Thrown off balance by this sudden and unexpected display of submissiveness, Harakan let his will dissipate and he backed away, trying to shake her hand from his robe and kicking at her to free himself. But she clung to him, weeping and begging for her life.

“Get her off me!” he snapped at his men, turning his head slightly. And that briefest instant of inattention proved fatal. Velvet’s hand moved so quickly that it seemed to blur in the air. She dipped swiftly into her bodice; when her hand emerged, she held a small, bright-green snake.

“A present for you, Harakan!” she shouted triumphantly. “A present for the leader of the Bear‑cult from Hunter!” And she threw Zith full into his face.

He screamed once the first time Zith bit him, and his hands came up to claw her away from his face, but the scream ended with a horrid gurgle, and his hands convulsed helplessly in the air in front of him. Squealing and jerking, he reeled backward as the irritated little reptile struck again and again. He stiffened and arched back across the altar, his feet scuffing and scrabbling on the floor and his arms flopping uselessly. He banged his head on the black stone, his eyes bulging and his swollen tongue protruding from his mouth. Then a dark froth came from his lips, he jerked several more times, and his body slid limply off the altar.

“And that was for Bethra,” Velvet said to the crumpled form of the dead man lying on the floor before the altar.

The Chandim and their cohorts again drew back in fear as they stared at the body of their fallen pack leader.

“They are few!” Urvon shrieked at them. “We are many! Destroy them all! Your God commands it!”

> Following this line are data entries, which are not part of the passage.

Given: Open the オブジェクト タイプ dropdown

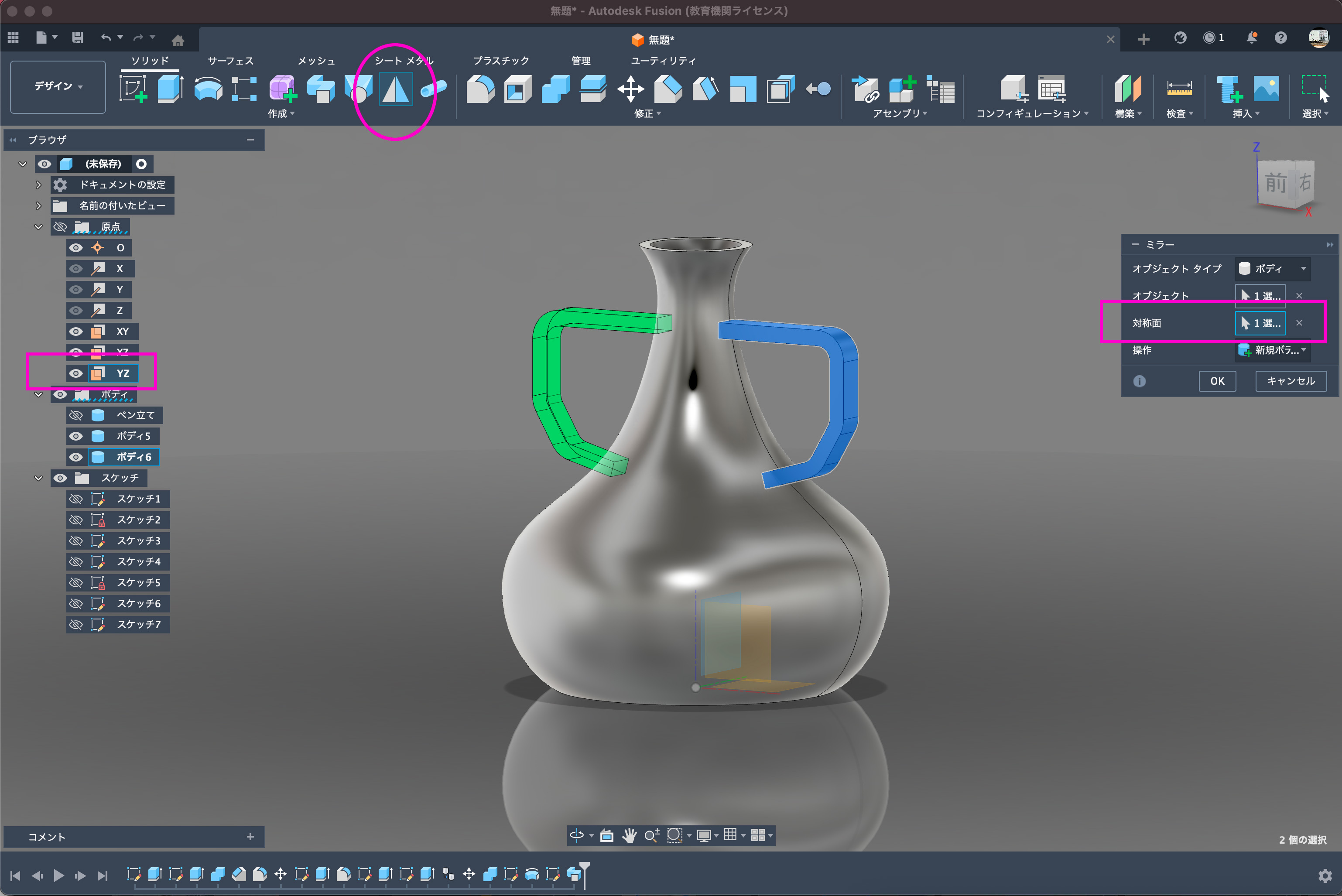Looking at the screenshot, I should (x=1272, y=269).
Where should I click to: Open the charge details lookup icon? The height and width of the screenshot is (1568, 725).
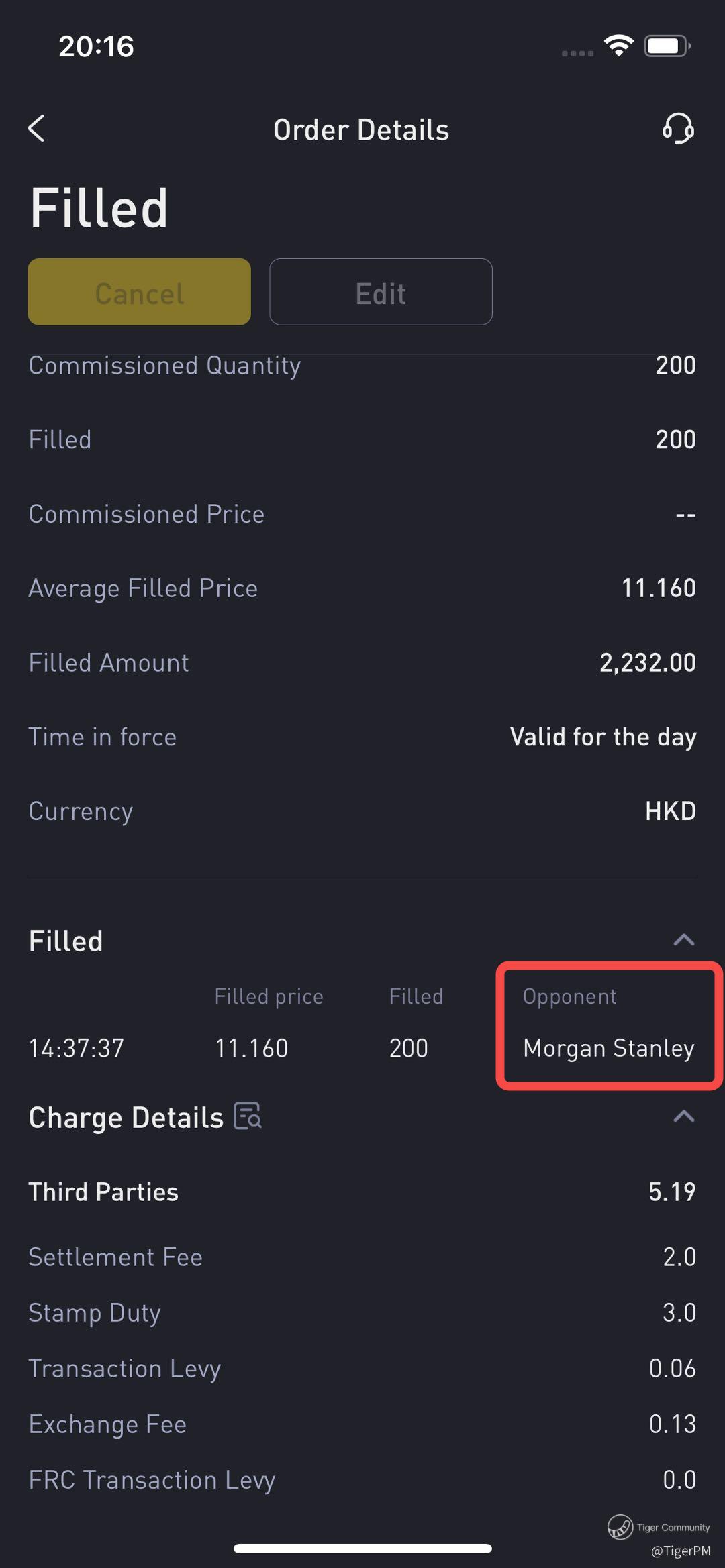point(248,1116)
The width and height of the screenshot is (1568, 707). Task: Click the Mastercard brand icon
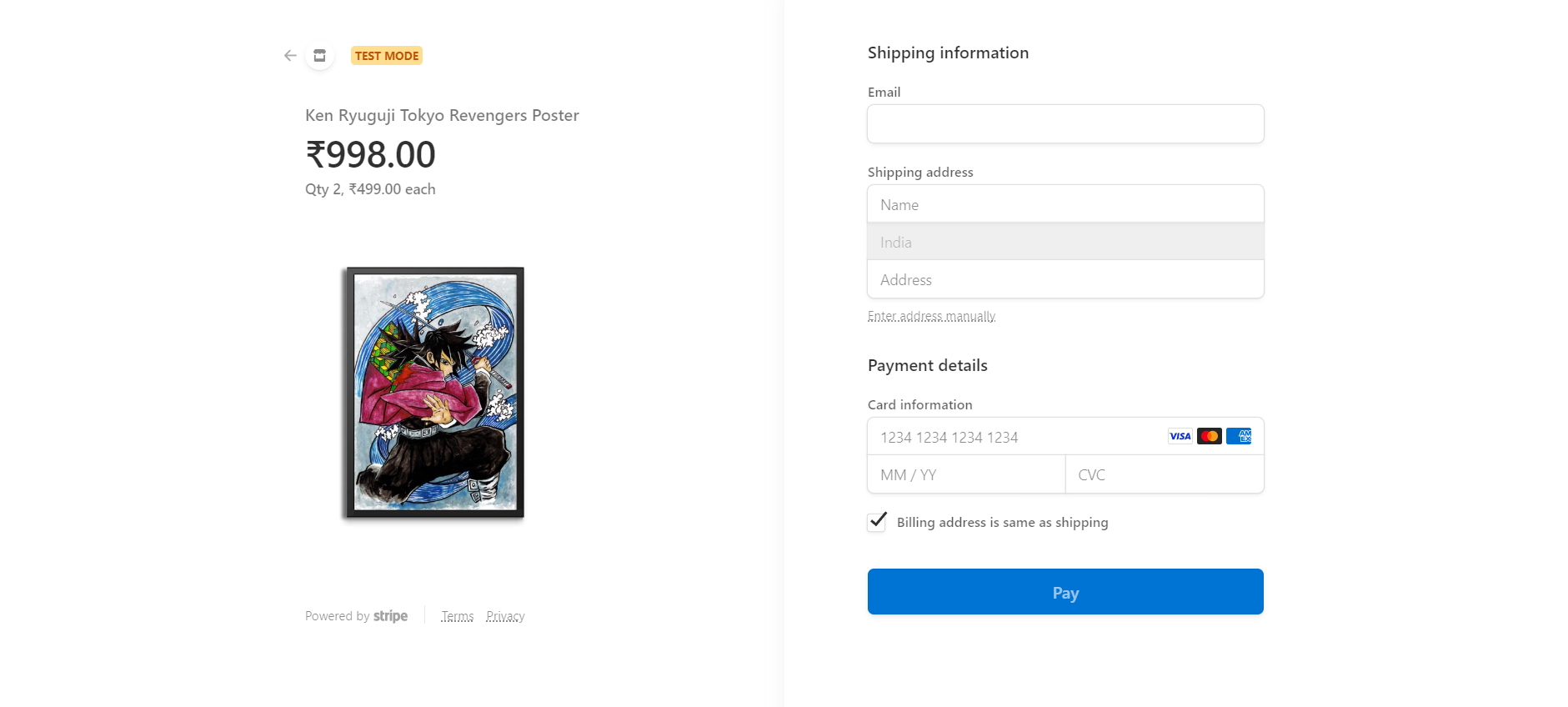1209,436
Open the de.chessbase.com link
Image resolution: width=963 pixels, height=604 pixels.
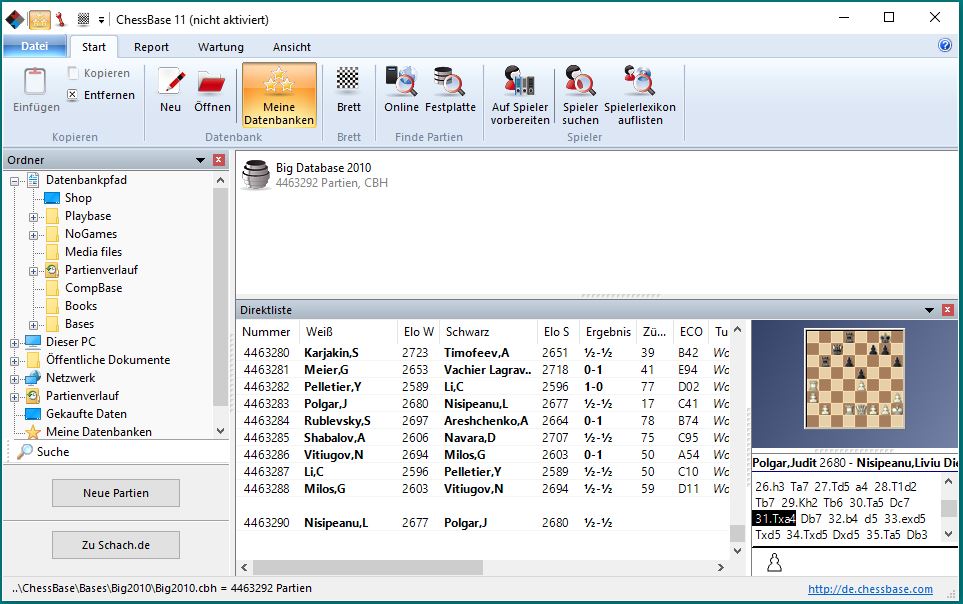[870, 590]
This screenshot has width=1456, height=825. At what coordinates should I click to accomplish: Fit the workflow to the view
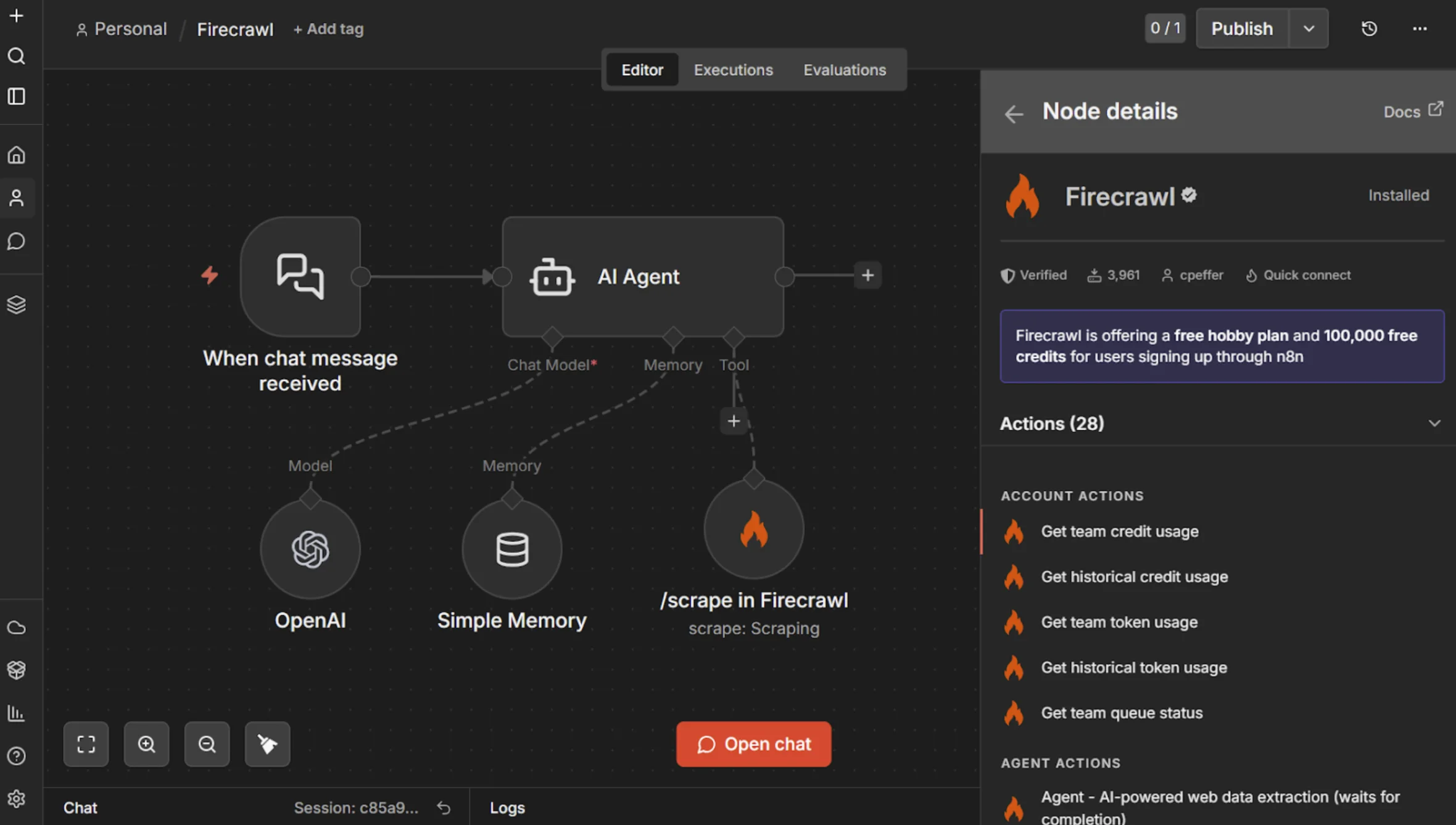tap(86, 744)
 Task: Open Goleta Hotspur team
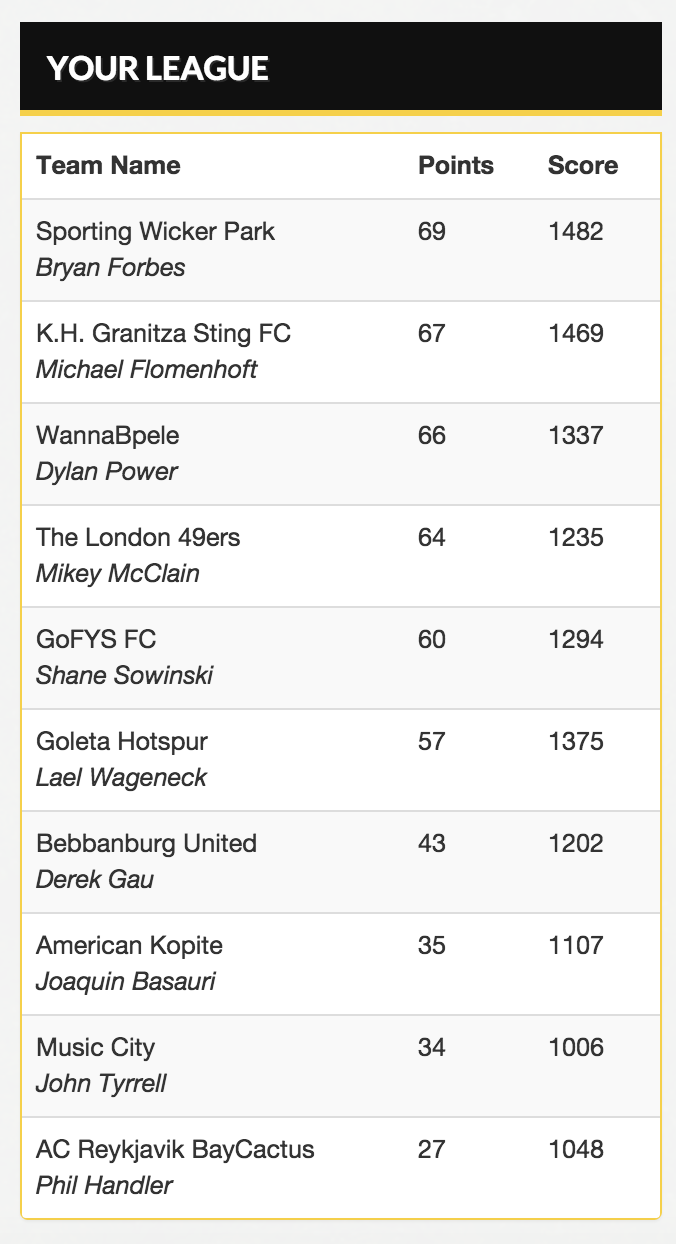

The Chandim gaped first at Harakan’s contorted body, then at the crowned madman on the throne, then at the terrible little snake who had coiled herself atop the altar with her head raised threateningly as she gave vent to a series of angry hisses.

“That’s about enough of this,” Belgarath snapped. He let the last of the flames die and began to refocus his will. Garion also straightened, pulling in his own will even as he felt the tightened Chandim start to focus their power for a final, dreadful confrontation.

“What is all this now?” Feldegast laughed, suddenly coming forward until he stood between Garion and his foes. “Surely, good masters, we can put aside all this hatred and strife. I’ll tell ye what I’ll do. Let me give ye a demonstration of me skill, an’ we’ll laugh together an’ make peace between us once an’ fer all. No man at all kin keep so great a hatred in his heart while he’s bubblin’ with laughter, don’t y’ know.” Then he began to juggle, seeming to pull brightly colored balls out of the air. The Grolims gaped at him, stunned by this unexpected interruption, and Garion stared incredulously at the performer, who seemed deliberately bent on self‑destruction. Still juggling, Feldegast flipped his body onto the back of a heavy bench, holding himself upside down over it with one hand while he continued to juggle with his free hand and his feet. Faster and faster the balls whirled, more and more of them coming, it seemed out of thin air. The more the balls whirled, the brighter they became until at last they were incandescent and the inverted little man was juggling balls of pure fire.